Life of Pi by Yann Martel
Life of Pi is a phenomenal book. It is terrifying, awe-inspiring, ironic, and extremely original, both in style and subject matter.
Piscine Molitor Patel (known to all as Pi) is a sixteen-year-old Indian boy living in the town of Pondicherry, one thousand miles South of Delhi, and with a population of 9,73, 829 ranging over 480 square miles of lush land. Pi loves swimming, animals, and God. He wants to, and does, practice three different religions: Hindu, Christian, and Muslim.
His family owns a large, colorfully variegated Zoo.
One impressive thing about Martel’s writing is his smooth, practical way of convincing you to leave some opinion behind you and take up another readily within the span of a half page.
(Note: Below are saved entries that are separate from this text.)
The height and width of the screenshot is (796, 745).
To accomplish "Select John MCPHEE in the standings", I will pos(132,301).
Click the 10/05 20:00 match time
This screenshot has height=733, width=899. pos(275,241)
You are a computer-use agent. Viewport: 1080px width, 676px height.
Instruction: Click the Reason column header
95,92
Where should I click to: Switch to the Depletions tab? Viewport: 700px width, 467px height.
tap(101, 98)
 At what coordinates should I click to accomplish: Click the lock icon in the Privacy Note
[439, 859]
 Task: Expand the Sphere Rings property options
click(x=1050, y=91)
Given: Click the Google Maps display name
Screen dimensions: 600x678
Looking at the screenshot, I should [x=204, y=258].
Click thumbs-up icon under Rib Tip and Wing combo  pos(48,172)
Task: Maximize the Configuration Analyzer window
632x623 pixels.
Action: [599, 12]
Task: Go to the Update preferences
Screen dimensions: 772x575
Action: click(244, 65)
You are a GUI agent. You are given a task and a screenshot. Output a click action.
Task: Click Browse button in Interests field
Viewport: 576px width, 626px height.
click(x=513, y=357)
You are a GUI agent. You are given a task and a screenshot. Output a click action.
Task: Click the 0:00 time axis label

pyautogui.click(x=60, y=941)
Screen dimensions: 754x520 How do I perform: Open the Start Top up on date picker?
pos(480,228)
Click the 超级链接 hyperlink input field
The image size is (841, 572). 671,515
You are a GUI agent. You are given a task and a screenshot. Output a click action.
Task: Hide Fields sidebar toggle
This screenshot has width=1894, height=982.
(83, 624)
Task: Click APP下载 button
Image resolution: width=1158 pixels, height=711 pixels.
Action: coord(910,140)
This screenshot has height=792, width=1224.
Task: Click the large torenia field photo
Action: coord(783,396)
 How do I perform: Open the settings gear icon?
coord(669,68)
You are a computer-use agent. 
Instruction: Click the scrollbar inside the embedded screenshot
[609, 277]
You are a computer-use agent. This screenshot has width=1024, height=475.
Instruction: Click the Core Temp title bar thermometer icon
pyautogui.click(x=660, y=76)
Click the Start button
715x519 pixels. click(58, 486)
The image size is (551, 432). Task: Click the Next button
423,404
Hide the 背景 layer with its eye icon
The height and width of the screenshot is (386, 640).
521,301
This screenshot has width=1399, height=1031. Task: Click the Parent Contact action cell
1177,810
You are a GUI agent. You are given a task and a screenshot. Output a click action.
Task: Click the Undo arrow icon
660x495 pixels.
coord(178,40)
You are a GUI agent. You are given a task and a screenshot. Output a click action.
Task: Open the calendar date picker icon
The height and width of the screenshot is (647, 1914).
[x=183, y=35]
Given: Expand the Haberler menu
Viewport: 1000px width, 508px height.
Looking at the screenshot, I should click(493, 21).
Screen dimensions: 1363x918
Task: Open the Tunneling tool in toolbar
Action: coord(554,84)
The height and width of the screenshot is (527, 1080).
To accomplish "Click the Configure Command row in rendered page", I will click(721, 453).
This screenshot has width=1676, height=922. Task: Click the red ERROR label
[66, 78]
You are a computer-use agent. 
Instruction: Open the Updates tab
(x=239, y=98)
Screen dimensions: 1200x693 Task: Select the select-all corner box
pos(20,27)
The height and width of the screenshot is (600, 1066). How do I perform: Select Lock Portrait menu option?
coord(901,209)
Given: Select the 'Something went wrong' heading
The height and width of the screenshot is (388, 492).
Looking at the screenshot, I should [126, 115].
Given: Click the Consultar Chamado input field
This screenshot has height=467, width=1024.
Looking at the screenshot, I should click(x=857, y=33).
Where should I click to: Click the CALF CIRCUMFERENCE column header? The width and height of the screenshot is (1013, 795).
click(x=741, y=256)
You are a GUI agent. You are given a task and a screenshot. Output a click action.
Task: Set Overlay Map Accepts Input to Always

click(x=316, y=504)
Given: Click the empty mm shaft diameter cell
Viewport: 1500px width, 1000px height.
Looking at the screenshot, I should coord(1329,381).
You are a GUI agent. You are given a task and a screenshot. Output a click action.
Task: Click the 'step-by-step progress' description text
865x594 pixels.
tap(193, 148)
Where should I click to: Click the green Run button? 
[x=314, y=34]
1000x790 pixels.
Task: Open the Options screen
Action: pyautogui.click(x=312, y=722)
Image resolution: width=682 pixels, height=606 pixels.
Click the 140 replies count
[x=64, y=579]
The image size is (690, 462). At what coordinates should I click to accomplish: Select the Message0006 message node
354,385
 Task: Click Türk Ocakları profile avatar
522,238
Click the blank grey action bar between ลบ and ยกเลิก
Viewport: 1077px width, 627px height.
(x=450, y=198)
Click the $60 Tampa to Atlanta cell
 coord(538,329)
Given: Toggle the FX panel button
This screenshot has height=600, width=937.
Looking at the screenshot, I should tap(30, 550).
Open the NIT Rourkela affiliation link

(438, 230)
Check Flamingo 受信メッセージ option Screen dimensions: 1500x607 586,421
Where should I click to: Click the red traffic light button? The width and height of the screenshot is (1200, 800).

For example, my opinion of zoos (good ones, at any rate) has changed dramatically since reading Life of Pi.
The Pondicherry Zoo holds any number of animals, from Indian Rhinoceros, lions, leopards, and sloth to ostriches, swans, spotted deer, and goats. But when different times, the collapsing of the “New India”, and hope for a better life calls, Pi’s family, excepting many of their animals, decides to move, aboard a cargo ship crossing the Pacific, to Canada. They embark, and then, out in the middle of the ocean, an accident occurs, sinking the ship and most of its passengers.
The remaining survivors are Pi and the few animals caged and being transported, from the zoo to one in Canada, on the same ship: a hyena, an orang-utan, a wounded zebra, and a four hundred and fifty pound, magnificent Royal Bengal Tiger.
What ensues is a survival story in the most raw, un-romanticized sense. This book raises unique questions about humanity, faith, and fiction in the most simple, yet profound ways, and usually provides universal, wonderful answers to them.
The conclusion of Life of Pi will have you reconsidering things, and leave you feeling amazed, with a greater impression of what exists inside yourself and the outside world.